Material provided below:
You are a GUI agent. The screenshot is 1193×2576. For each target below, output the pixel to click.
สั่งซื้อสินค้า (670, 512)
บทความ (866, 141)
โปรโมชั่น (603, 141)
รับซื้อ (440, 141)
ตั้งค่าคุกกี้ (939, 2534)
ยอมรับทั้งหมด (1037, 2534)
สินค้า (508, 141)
End of Material provided.
● **Exercise brief**: Copy the records. Each line should match exactly.

● **Task solution**:
You are a GUI agent. The screenshot is 1193×2576. For each target below, output the pixel to click.
สั่งซื้อสินค้า (670, 512)
บทความ (866, 141)
โปรโมชั่น (603, 141)
รับซื้อ (440, 141)
ตั้งค่าคุกกี้ (939, 2534)
ยอมรับทั้งหมด (1037, 2534)
สินค้า (508, 141)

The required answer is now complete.